Feldman will use the New Innovator Award to develop experimental systems, such as transgenic mice, to examine the regulation of stem cell fate in living animals. His prior research has shown that the circadian clock, the body's mechanism for setting daily rhythms, is embedded in specific hormone signaling pathways that regulate stem cell fate decisions. Feldman's lab is now creating transgenic mice with altered circadian clock function in their mesenchymal stem cells, the cells that give rise to tissues such as muscle, bone, cartilage and fat. The altered mesenchymal stem cells will be specially tagged with tracers to let the researchers follow them and reveal the potential of this approach to redirect stem cells' fates in a living animal.
Transformative R01 Awards
These awards will support projects that have the potential to create or overturn fundamental paradigms in biomedical research. The funding amount varies by project; in some instances, the funding amount has not yet been finalized.
Gary Peltz, a professor of anesthesia – in collaboration with research associate Toshi Nishimura and postdoctoral scholarYajing Hu – will use his $2.5 million over the next five years to study the effects of common drugs, including cholesterol medications, on mice with livers grown from human liver cells. One of the liver's main functions in the body is to break down, or metabolize, toxic chemicals, which can include drugs.
"What we will do is determine if the rate of metabolism of drugs that we test is determined by the genetic factors within the donor human liver cells that are used to reconstitute the human liver," Peltz said.
He expects that some livers will process a given drug more quickly than others, which would potentially change the drug's effects on the body. This study could provide insight into why people's responses to the same drug sometimes vary.

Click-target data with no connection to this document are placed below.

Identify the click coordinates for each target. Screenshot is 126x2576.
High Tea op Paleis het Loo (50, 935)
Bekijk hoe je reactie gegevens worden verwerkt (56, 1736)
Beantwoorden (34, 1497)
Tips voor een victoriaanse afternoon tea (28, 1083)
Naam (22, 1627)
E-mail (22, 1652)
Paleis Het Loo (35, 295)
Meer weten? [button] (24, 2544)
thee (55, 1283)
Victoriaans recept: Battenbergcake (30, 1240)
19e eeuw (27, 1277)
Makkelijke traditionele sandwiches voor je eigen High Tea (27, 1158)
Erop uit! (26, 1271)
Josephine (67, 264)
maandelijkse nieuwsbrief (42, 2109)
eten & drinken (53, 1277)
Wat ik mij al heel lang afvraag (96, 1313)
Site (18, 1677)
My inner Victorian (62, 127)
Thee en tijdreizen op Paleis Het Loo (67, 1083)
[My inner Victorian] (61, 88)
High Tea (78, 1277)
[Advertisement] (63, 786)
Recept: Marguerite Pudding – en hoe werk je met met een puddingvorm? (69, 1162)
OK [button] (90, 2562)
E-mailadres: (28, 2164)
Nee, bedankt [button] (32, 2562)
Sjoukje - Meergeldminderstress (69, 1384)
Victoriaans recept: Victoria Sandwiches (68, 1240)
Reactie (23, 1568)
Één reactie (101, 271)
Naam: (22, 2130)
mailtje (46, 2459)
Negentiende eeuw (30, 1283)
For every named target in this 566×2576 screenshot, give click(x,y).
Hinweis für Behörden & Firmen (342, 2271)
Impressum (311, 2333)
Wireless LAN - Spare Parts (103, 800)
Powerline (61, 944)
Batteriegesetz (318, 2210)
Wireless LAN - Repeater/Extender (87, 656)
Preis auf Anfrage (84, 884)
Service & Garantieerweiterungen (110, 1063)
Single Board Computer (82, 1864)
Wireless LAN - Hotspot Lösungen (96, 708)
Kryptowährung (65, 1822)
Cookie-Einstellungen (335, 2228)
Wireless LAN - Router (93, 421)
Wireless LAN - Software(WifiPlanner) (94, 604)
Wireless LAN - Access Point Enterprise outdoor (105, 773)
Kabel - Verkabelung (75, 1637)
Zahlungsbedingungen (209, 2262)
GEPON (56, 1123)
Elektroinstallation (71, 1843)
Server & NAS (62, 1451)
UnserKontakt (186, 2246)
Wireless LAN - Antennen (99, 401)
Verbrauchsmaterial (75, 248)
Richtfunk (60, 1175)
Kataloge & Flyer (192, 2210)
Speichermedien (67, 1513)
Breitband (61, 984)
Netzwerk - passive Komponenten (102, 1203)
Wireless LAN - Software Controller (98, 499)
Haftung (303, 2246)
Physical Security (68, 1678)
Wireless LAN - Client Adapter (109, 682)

Marius Wernig, an assistant professor of pathology, and Thomas Sudhof, a professor of molecular and cellular physiology, discovered earlier this year that skin cells taken from mice can be converted directly into fully functional neuronal cells, skipping the intermediary stem cell step. Wernig and Sudhof will use their award funding (the exact amount is still being determined) over five years to see whether the same technique can be used on skin cells from humans.
Neurons grown from cells of patients with brain disease would preserve the genetic information contained in the original cell, enabling scientists to study the cellular mechanisms of disease up close in a way that imaging studies and postmortem analyses do not allow. This study will focus on neuropsychiatric diseases thought to arise from problems at the synapse – the space between neurons that signals must traverse to move from one cell to the next. But the potential is enormous. "It could be applicable to any brain disease you can think of," Wernig said of the new method.